论文标题
贝叶斯深度学习的案例
The Case for Bayesian Deep Learning
论文作者
论文摘要
贝叶斯方法的主要区别特性是边缘化而不是优化,而不是先验或贝叶斯规则。贝叶斯推论对于深层神经网络特别有说服力。 (1)神经网络通常由数据指定,并且可以代表与参数不同设置相对应的许多不同但高性能的模型,这正是边缘化将对校准和准确性带来最大的差异。 (2)深层合奏被误认为是贝叶斯方法的竞争方法,但可以看作是近似的贝叶斯边缘化。 (3)神经网络的结构产生了功能空间的结构化先验,这反映了有助于它们概括的神经网络的电感偏差。 (4)观察到的损失平坦区域的参数与提供良好概括的各种解决方案之间的相关性进一步有助于贝叶斯边缘化,因为平坦区域在高维空间中占据了很大的体积,并且每个不同的解决方案都会为贝叶斯模型的平均值做出良好的贡献。 (5)与标准培训相比,贝叶斯深度学习的最新实际进步可改善准确性和校准,同时保持可伸缩性。

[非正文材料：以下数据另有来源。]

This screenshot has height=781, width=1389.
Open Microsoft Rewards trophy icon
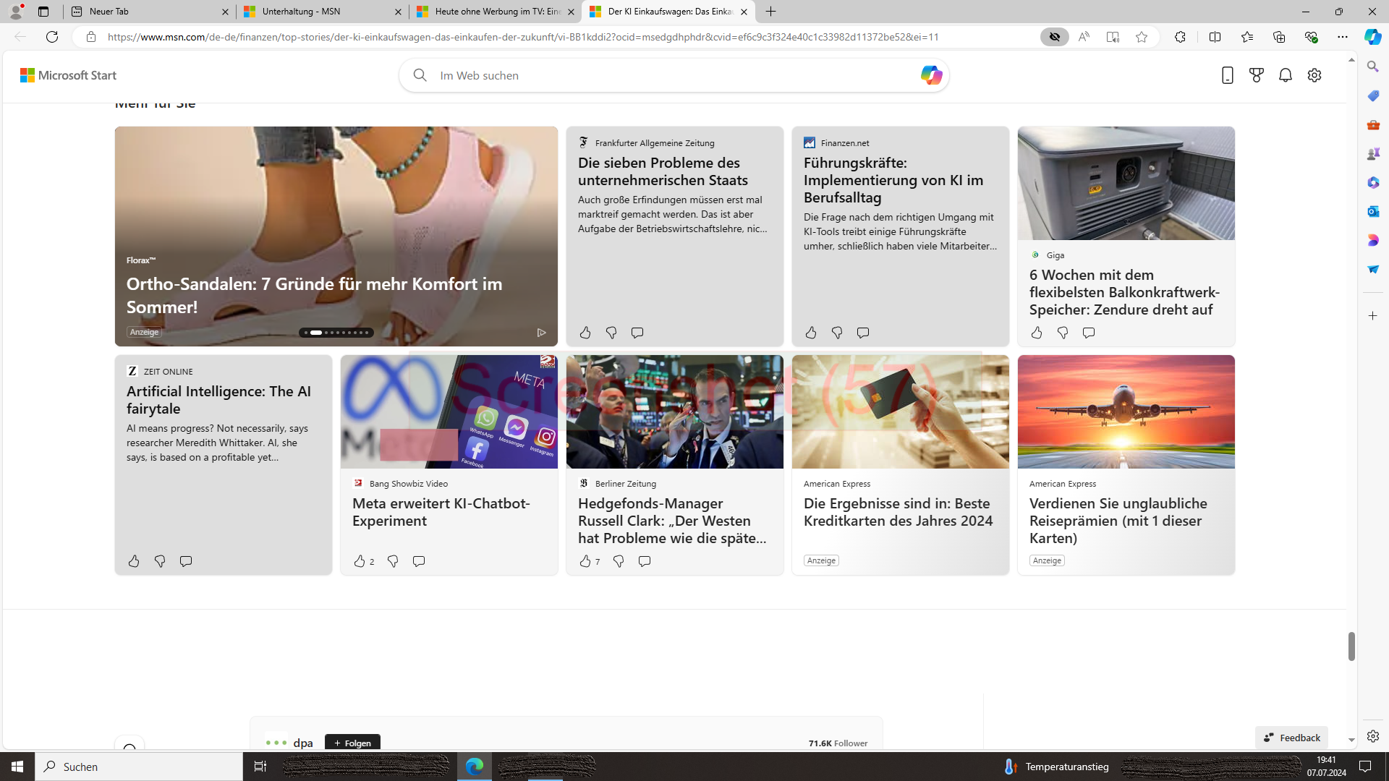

The key distinguishing property of a Bayesian approach is marginalization instead of optimization, not the prior, or Bayes rule. Bayesian inference is especially compelling for deep neural networks. (1) Neural networks are typically underspecified by the data, and can represent many different but high performing models corresponding to different settings of parameters, which is exactly when marginalization will make the biggest difference for both calibration and accuracy. (2) Deep ensembles have been mistaken as competing approaches to Bayesian methods, but can be seen as approximate Bayesian marginalization. (3) The structure of neural networks gives rise to a structured prior in function space, which reflects the inductive biases of neural networks that help them generalize. (4) The observed correlation between parameters in flat regions of the loss and a diversity of solutions that provide good generalization is further conducive to Bayesian marginalization, as flat regions occupy a large volume in a high dimensional space, and each different solution will make a good contribution to a Bayesian model average. (5) Recent practical advances for Bayesian deep learning provide improvements in accuracy and calibration compared to standard training, while retaining scalability.